-- Source extract --
--------------------------------------------------

Step 5 - Summarize calibration error numerically
------------------------------------------------
A compact scalar summary can help readers compare the curves before
they inspect the figure.

We compute the mean absolute deviation from the perfect-calibration
diagonal across the available nominal probabilities.

.. GENERATED FROM PYTHON SOURCE LINES 333-370

.. code-block:: Python


    def mean_abs_reliability_gap(df_rel: pd.DataFrame) -> float:
        return float(
            np.mean(
                np.abs(
                    df_rel["observed_freq"].to_numpy(float)
                    - df_rel["nominal_prob"].to_numpy(float)
                )
            )
        )


    df_summary = pd.DataFrame(
        [
            {
                "model": "Overconfident",
                "mean_abs_gap": mean_abs_reliability_gap(rel_over),
            },
            {
                "model": "Balanced",
                "mean_abs_gap": mean_abs_reliability_gap(rel_bal),
            },
            {
                "model": "Conservative",
                "mean_abs_gap": mean_abs_reliability_gap(rel_cons),
            },
            {
                "model": "Calibrated",
                "mean_abs_gap": mean_abs_reliability_gap(rel_cal),
            },
        ]
    )

    print("")
    print("Mean absolute reliability gap")
    print(df_summary.to_string(index=False))

--------------------------------------------------

-- Entries --
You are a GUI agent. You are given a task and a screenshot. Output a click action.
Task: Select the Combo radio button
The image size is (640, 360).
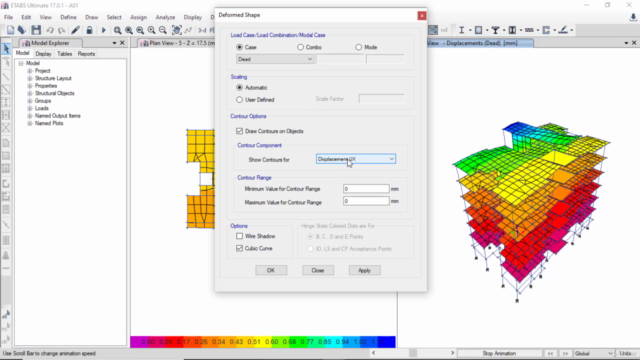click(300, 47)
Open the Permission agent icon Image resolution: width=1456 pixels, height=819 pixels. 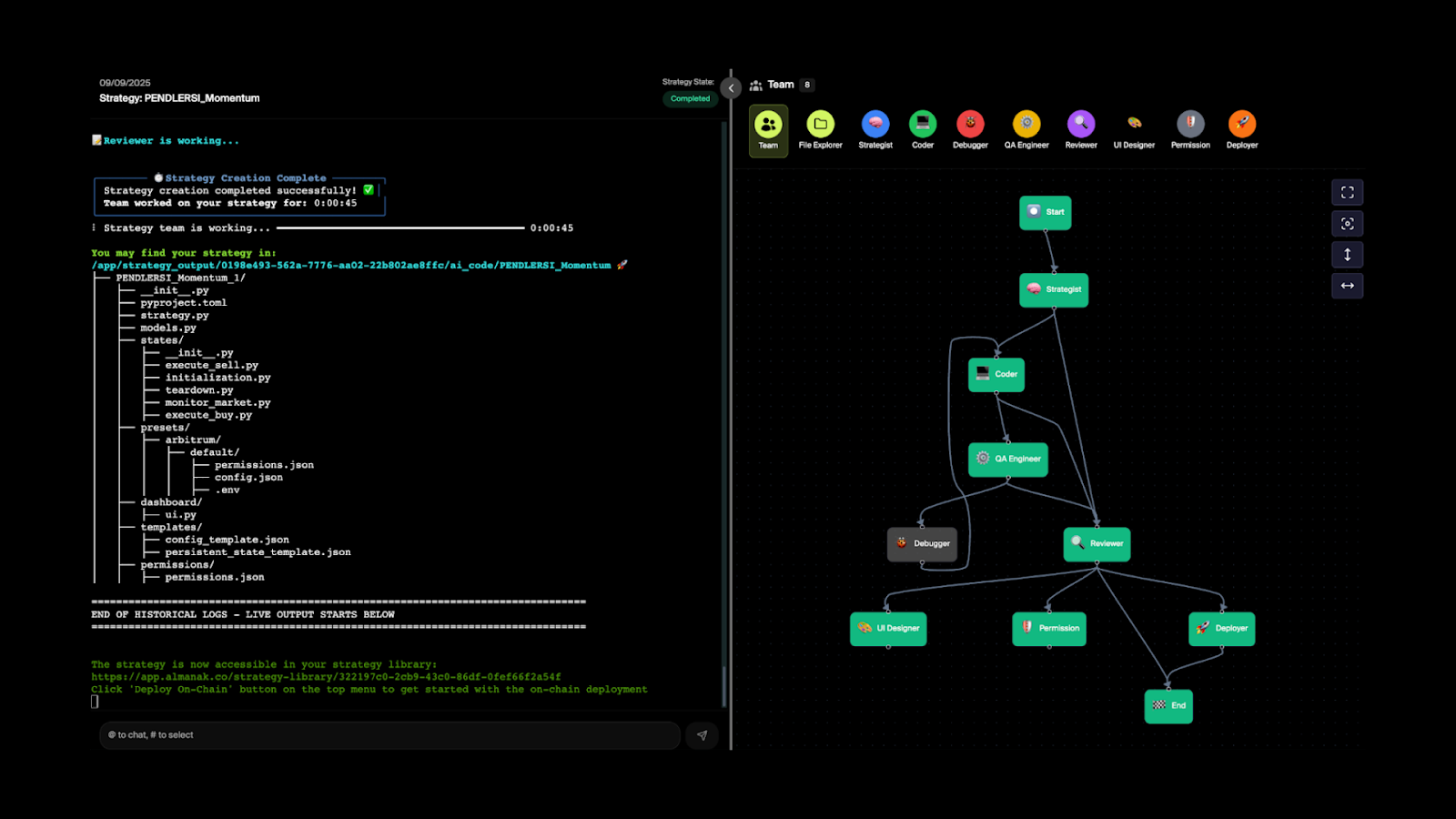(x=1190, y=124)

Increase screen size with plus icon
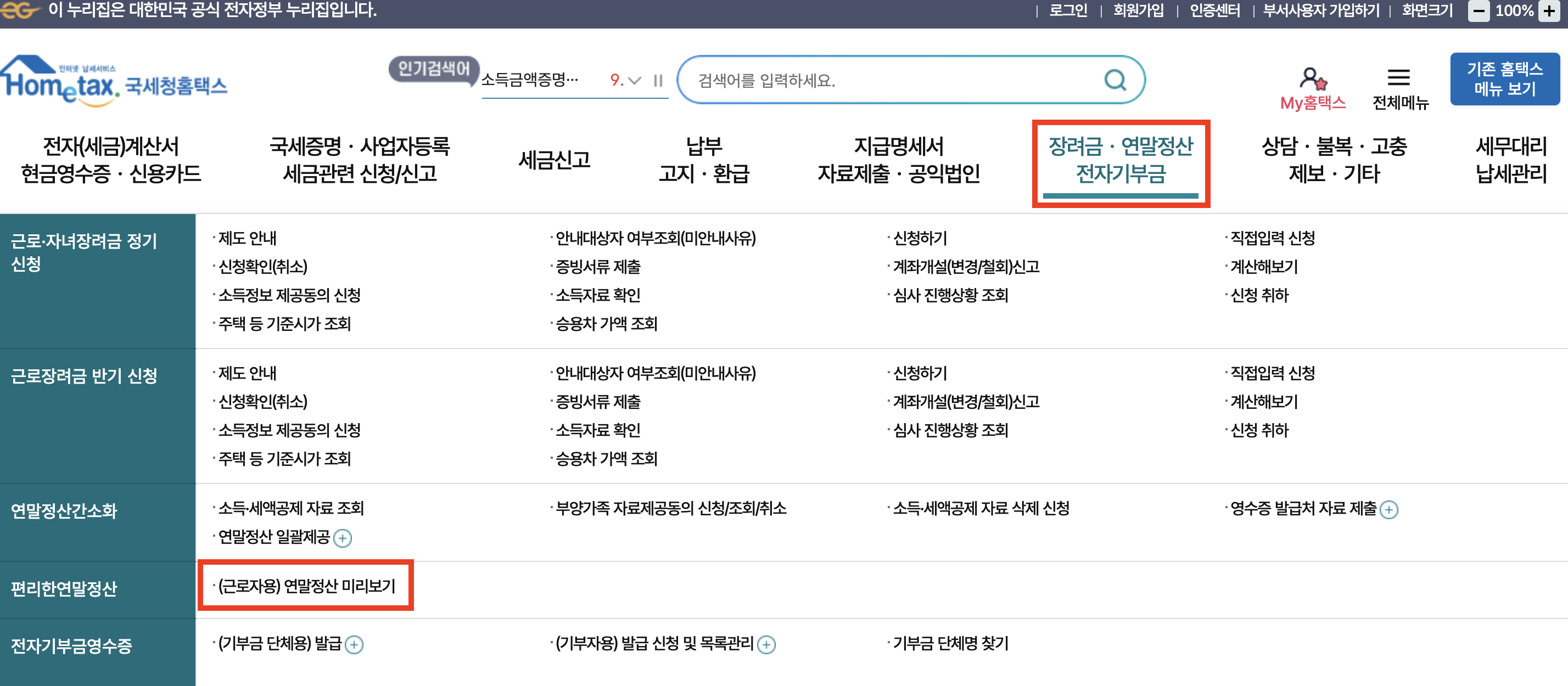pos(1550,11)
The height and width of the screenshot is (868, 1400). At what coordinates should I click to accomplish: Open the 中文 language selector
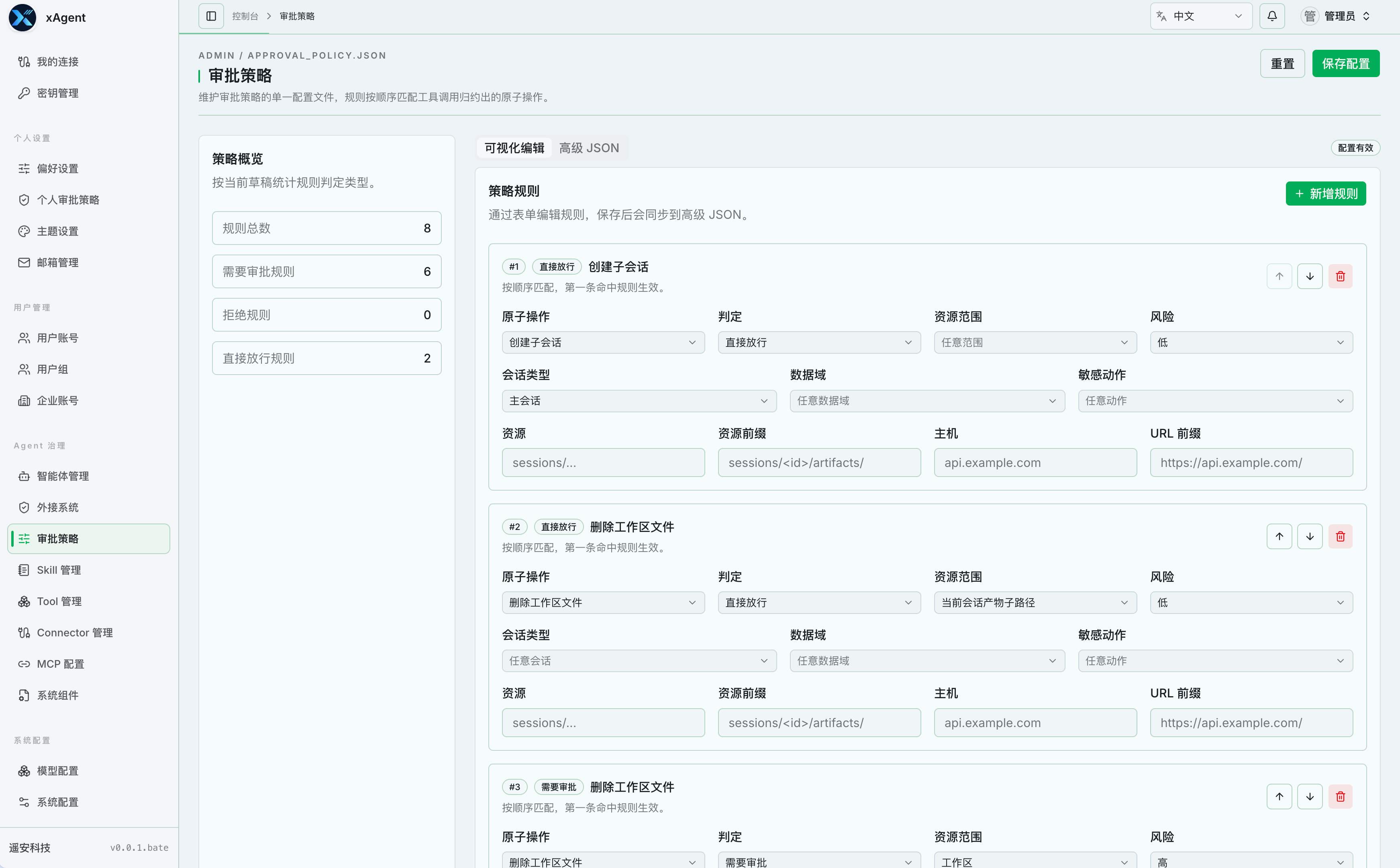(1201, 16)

--------------------------------------------------

-- Stated problem --
In the calibration-error excerpt, what quantity is computed as the compact scalar summary?

-- Correct result --
The mean absolute deviation from the perfect-calibration diagonal across the available nominal probabilities.